Baker, L.; Graham-Brown, M.; Wilkinson, T.; Smith, A.; Watson, E.

Background Chronic kidney disease (CKD) affects approximately 14% of the UK population and is associated with significant exercise intolerance, partly due to skeletal muscle dysfunction. While exercise is a potential therapeutic strategy, the molecular response of skeletal muscle to exercise in CKD remains poorly understood. This study aimed to characterise transcriptomic changes in skeletal muscle 24 hours after aerobic (AE) or combined aerobic and resistance exercise (CE) in non-dialysis CKD. Methods This study utilised muscle biopsies from participants in the ExTRA CKD trial with stage 3b-4 CKDages 3b-4 (AE: 24 (15-32) ml/min/1.73m2; CE: 25 (19-31) ml/min/1.73m2).

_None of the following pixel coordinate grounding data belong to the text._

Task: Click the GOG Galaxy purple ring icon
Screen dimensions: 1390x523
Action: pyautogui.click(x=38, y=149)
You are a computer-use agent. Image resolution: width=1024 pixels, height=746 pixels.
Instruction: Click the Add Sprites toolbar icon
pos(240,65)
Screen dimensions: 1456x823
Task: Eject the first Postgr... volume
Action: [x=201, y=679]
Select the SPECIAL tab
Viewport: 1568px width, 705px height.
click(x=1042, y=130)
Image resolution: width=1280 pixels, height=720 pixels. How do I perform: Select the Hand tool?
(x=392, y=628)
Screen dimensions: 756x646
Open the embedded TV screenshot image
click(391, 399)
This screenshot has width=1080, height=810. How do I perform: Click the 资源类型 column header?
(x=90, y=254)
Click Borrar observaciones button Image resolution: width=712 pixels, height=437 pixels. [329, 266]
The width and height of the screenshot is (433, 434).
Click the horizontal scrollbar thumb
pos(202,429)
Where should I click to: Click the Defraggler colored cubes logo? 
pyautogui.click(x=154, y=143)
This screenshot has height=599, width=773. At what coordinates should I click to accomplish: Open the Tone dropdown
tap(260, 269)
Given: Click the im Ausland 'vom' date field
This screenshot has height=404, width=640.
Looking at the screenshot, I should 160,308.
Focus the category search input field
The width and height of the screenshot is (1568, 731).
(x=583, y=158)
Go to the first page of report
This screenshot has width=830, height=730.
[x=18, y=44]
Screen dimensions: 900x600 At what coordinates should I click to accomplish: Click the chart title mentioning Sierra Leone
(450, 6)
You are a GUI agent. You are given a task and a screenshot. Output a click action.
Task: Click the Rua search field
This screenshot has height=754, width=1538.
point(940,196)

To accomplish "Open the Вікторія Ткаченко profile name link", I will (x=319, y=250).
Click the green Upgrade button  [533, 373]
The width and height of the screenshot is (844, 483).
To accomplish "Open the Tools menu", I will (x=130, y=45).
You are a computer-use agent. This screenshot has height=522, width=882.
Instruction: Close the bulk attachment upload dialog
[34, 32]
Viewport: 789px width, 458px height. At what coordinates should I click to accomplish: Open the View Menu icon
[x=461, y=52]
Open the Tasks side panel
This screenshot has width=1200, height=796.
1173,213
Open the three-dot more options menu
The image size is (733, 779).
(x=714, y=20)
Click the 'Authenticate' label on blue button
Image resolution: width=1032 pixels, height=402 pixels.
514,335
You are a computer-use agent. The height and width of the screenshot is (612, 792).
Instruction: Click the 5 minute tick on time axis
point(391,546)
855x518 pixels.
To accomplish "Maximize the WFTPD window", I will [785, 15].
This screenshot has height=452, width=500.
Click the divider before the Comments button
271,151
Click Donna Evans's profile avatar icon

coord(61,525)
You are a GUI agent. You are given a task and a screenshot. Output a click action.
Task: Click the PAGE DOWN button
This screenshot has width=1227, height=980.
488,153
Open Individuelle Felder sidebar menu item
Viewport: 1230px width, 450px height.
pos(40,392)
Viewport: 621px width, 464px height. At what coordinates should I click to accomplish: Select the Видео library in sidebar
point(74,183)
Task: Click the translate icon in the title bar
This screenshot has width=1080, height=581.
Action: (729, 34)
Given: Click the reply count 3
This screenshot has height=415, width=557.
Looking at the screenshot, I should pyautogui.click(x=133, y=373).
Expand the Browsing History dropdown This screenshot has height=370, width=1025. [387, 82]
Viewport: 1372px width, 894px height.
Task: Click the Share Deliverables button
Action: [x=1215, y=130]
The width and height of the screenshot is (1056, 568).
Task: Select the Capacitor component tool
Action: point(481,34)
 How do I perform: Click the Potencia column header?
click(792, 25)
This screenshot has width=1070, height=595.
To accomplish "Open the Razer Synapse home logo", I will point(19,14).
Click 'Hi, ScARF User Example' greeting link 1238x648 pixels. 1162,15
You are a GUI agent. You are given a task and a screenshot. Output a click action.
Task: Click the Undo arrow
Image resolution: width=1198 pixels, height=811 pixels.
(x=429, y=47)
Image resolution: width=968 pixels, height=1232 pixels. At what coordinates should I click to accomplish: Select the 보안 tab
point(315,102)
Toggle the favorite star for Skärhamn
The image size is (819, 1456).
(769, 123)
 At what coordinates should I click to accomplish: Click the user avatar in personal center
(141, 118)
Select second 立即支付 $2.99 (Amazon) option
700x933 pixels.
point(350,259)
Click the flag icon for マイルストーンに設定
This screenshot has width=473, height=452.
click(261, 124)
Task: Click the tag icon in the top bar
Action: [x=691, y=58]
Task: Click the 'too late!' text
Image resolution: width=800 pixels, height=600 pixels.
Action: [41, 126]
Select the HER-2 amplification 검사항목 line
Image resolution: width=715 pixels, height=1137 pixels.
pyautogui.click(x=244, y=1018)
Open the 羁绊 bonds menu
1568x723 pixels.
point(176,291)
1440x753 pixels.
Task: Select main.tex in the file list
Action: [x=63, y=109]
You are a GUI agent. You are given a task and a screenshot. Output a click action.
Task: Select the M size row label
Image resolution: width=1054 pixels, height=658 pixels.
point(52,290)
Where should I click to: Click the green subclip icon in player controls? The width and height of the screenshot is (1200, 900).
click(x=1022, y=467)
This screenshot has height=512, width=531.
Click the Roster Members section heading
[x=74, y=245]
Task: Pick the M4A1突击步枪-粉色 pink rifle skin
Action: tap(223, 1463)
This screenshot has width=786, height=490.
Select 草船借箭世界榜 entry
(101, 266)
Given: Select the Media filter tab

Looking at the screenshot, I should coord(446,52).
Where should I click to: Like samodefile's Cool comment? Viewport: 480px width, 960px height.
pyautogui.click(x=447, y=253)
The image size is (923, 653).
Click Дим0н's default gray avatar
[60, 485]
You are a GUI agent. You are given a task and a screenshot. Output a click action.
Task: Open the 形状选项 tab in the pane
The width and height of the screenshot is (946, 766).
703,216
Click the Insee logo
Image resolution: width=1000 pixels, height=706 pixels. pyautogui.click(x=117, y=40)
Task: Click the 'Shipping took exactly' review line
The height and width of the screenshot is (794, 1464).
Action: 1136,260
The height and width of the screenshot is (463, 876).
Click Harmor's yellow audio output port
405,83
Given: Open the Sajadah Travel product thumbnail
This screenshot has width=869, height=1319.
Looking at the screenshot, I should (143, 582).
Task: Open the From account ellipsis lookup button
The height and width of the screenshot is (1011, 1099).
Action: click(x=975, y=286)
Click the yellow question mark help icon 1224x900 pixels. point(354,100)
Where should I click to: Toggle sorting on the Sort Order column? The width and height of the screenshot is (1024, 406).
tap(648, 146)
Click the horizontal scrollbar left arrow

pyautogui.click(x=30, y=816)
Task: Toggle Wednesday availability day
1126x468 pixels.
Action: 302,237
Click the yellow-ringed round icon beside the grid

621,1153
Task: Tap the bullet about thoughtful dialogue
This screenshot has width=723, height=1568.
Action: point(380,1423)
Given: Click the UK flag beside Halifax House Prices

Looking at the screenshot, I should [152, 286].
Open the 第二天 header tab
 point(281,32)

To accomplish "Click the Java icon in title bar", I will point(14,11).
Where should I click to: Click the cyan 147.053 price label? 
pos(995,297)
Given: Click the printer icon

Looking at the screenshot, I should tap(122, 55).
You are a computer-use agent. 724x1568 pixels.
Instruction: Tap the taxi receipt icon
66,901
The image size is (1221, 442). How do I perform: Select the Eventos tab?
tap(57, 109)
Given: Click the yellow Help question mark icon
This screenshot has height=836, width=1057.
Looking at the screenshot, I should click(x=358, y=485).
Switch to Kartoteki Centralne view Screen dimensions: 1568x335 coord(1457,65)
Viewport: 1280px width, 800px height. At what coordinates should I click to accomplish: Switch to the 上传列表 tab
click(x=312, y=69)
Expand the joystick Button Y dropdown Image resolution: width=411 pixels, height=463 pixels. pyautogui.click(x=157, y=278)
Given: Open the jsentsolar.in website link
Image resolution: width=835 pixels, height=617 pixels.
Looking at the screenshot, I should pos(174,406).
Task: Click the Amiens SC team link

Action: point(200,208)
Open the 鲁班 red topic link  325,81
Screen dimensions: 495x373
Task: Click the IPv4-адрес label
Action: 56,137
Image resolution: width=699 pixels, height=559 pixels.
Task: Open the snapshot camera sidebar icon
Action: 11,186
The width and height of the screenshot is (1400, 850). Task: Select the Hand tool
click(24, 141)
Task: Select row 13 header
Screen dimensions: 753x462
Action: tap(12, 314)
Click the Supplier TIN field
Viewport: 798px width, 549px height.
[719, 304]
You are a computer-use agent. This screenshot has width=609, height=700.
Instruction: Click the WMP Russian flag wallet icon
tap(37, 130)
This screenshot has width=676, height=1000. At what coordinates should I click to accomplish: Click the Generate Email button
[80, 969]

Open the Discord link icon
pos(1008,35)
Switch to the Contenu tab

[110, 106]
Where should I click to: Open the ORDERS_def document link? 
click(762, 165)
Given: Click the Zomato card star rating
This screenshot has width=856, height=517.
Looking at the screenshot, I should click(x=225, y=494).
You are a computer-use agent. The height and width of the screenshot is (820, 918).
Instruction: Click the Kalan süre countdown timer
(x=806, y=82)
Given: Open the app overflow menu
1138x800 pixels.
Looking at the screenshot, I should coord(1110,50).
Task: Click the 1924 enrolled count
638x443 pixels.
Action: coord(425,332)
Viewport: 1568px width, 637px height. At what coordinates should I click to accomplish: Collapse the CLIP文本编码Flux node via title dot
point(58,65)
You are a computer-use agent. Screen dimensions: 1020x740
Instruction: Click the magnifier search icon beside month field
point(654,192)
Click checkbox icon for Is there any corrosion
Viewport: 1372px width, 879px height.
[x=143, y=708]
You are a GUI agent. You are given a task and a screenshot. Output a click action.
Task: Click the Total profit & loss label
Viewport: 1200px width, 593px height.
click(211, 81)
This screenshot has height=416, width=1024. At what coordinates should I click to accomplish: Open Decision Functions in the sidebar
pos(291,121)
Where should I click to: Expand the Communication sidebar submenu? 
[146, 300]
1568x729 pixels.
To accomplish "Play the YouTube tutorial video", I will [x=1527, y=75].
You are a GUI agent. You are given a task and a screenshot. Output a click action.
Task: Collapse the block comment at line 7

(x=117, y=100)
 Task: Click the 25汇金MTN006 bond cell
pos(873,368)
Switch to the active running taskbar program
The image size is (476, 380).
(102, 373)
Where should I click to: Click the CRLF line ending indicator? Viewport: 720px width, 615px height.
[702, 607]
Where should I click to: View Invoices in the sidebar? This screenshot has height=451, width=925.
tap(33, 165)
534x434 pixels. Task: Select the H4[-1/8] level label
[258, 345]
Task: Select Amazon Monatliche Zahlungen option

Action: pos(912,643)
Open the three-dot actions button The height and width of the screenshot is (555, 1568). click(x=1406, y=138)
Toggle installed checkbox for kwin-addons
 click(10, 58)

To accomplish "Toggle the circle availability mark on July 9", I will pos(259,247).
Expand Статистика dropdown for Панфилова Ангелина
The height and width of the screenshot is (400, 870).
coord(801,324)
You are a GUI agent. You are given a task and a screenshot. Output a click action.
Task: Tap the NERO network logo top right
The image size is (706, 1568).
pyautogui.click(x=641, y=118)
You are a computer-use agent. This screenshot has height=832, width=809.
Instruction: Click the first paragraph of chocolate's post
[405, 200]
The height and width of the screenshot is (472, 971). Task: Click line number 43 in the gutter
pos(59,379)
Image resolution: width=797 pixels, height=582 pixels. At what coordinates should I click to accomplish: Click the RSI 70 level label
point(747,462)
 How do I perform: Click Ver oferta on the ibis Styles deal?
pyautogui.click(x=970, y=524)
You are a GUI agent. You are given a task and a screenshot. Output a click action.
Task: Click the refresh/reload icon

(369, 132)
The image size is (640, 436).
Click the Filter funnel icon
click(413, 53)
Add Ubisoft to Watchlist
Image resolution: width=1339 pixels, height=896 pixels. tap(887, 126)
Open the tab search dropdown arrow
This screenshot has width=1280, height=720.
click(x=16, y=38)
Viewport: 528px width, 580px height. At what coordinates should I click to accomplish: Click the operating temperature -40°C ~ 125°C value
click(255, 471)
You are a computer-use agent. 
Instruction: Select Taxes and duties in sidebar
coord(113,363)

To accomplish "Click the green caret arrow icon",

Participants (n=4 per group) were randomised to 12 weeks of thrice-weekly AE or CE. Vastus lateralis skeletal muscle biopsies were collected at baseline and 24h after the first bout of exercise. RNA was extracted for Bulk RNA sequencing. Bulk RNA sequencing was performed, and differentially expressed genes (DEGs) were identified between baseline and post-exercise samples, followed by pathway enrichment analysis. Results Following AE, 1480 genes were upregulated and 1554 downregulated. CE resulted in 556 upregulated and 115 downregulated genes. The most upregulated gene after AE was CHI3L1 (log2FC 10.7), followed by SAA2 and PTX3, all associated with inflammation. After CE, SFN (log2FC 6.8) and MT1A were among the most highly upregulated. Enrichment analysis showed strong activation of inflammatory and cellular senescence pathways, and downregulation of mitochondrial function-related processes, particularly after AE. Conclusion Both AE and CE triggered robust inflammatory gene expression responses in CKD skeletal muscle, indicative of early repair processes. Unexpectedly, mitochondrial-related pathways were downregulated, aligning with previous findings of impaired mitochondrial adaptation in CKD. These results highlight mitochondrial dysfunction as a potential barrier to effective exercise adaptation and a possible therapeutic target in this population.